DIRECTIONS FOR THIS TASK
Output the full text about St John the Baptist's Church in Pilling word for word.

St John the Baptist's Church is in the village of Pilling, Lancashire, England. It is an active Anglican parish church in the deanery of Garstang, the archdeaconry of Lancaster and the diocese of Blackburn. The church is recorded in the National Heritage List for England as a designated Grade II* listed building. Its benefice is combined with those of St James, Stalmine, and St Mark, Eagland Hill. It is described as "a fine example of the late Gothic Revival church with much originality in detail".

==History==

The church was built in 1886–87 to replace the older Church of St John the Baptist on a site some 150 m to the north of the old church. It was designed by the Lancaster firm of Paley and Austin at a cost of £7,000, and provided seating for 410 people. Commenting on the church, the architectural historian Nikolaus Pevsner wrote "The fertility of Paley & Austin remains astonishing". In 1919–20 Henry Paley, of the same architectural practice, designed a 26 ft-high war memorial for the churchyard.

SOURCE DATA
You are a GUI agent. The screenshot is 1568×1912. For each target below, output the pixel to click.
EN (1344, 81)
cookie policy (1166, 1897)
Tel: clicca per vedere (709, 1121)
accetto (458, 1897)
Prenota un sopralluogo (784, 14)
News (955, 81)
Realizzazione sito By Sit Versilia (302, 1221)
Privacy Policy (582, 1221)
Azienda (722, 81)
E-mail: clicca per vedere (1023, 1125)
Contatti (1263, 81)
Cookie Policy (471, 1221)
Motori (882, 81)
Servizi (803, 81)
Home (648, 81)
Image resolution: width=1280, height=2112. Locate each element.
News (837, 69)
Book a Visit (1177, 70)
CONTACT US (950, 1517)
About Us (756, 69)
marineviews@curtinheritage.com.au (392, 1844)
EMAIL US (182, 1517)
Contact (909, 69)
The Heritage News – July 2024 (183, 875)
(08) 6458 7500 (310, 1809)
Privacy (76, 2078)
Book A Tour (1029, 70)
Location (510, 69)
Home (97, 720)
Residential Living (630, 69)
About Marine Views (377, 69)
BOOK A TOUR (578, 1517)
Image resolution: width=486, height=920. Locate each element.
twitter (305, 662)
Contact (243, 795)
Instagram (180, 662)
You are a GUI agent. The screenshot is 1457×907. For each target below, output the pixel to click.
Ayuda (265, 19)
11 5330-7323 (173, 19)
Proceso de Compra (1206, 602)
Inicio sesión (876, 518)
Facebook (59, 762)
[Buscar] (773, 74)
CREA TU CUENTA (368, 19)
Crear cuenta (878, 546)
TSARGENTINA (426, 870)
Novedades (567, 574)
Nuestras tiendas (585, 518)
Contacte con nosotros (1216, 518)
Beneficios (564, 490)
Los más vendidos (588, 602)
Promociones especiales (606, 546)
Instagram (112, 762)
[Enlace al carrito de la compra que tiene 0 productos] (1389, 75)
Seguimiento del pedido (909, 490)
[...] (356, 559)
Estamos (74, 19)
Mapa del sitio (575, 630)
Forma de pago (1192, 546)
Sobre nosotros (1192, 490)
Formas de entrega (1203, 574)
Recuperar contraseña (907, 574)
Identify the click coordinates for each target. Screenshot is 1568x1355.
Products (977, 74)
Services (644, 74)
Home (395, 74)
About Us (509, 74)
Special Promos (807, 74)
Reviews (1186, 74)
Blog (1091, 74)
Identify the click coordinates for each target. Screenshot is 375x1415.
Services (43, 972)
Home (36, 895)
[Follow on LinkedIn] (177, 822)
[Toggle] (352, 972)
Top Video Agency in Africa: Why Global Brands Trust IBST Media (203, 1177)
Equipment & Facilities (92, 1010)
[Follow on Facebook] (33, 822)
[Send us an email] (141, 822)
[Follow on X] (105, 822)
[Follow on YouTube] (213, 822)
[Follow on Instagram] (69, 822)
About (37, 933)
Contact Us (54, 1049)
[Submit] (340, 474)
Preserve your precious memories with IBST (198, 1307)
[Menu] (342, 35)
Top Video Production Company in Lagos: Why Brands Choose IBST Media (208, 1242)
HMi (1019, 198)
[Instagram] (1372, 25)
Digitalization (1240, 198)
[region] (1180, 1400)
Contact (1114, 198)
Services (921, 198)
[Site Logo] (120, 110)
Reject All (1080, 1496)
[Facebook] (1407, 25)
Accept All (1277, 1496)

SOLUTION BELOW
St John the Baptist's Church is in the village of Pilling, Lancashire, England. It is an active Anglican parish church in the deanery of Garstang, the archdeaconry of Lancaster and the diocese of Blackburn. The church is recorded in the National Heritage List for England as a designated Grade II* listed building. Its benefice is combined with those of St James, Stalmine, and St Mark, Eagland Hill. It is described as "a fine example of the late Gothic Revival church with much originality in detail".

==History==

The church was built in 1886–87 to replace the older Church of St John the Baptist on a site some 150 m to the north of the old church. It was designed by the Lancaster firm of Paley and Austin at a cost of £7,000, and provided seating for 410 people. Commenting on the church, the architectural historian Nikolaus Pevsner wrote "The fertility of Paley & Austin remains astonishing". In 1919–20 Henry Paley, of the same architectural practice, designed a 26 ft-high war memorial for the churchyard.